Los objetos a depositar dentro de una caja de seguridad deben ser lícitos, no pudiéndose guardar elementos nocivos, peligrosos o cuya comercialización no esté autorizada. Los bancos incluyen cláusulas, dentro de los contratos de alquiler de estas cajas, que los exoneran de responsabilidad sobre su contenido, del cual solo responde el depositante. Precisamente por esta circunstancia y por la confidencialidad que atañe a su contenido, las entidades bancarias son selectivas a la hora de ofrecer este servicio a su clientela, aunque, en principio, bastaría ser cliente de una entidad que lo ofreciera para poder contratarlo.

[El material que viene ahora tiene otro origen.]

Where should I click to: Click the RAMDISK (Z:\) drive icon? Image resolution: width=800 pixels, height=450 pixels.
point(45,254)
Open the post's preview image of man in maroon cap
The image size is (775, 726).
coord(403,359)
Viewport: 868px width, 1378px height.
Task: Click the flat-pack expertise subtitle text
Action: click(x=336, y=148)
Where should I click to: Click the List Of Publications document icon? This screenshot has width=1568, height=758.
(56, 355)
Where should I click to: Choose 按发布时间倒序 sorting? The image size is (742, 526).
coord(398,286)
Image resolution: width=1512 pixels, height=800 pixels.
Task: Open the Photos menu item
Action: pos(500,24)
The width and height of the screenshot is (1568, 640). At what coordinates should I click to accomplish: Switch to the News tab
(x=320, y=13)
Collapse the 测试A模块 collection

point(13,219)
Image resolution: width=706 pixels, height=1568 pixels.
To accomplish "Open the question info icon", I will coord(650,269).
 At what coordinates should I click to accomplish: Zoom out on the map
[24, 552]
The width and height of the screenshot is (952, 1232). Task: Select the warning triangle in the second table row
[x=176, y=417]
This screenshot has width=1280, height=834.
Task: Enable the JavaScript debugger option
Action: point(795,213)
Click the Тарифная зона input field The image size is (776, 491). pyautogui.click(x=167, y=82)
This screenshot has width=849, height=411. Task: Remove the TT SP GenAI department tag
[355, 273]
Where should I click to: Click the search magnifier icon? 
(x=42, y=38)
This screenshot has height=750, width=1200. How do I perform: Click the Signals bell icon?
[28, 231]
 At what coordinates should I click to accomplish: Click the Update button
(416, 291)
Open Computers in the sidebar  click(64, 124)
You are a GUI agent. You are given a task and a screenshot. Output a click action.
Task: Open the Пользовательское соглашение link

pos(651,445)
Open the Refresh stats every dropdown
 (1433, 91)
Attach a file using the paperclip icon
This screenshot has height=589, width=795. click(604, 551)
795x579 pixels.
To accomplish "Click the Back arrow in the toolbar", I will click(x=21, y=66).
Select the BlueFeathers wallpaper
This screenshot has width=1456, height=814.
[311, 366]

El coste de una caja de seguridad varía entre entidades pero suele fijarse en función de cuál sea su tamaño y el período en que va a utilizarse, y cobrarse por cada persona que tiene acceso a la misma. Además, cada vez que el cliente decida visitar la caja, deberá pagar una pequeña cantidad. También suele cobrarse, al contratar la caja, una comisión de apertura y una fianza (recuperable al finalizar el período de alquiler que se pacte). En cuanto al sistema de acceso a la caja se refiere, puede consistir en un juego de doble llave, de la que una se entrega al cliente y otra la conserva la entidad financiera, o en un mecanismo de apertura electrónico.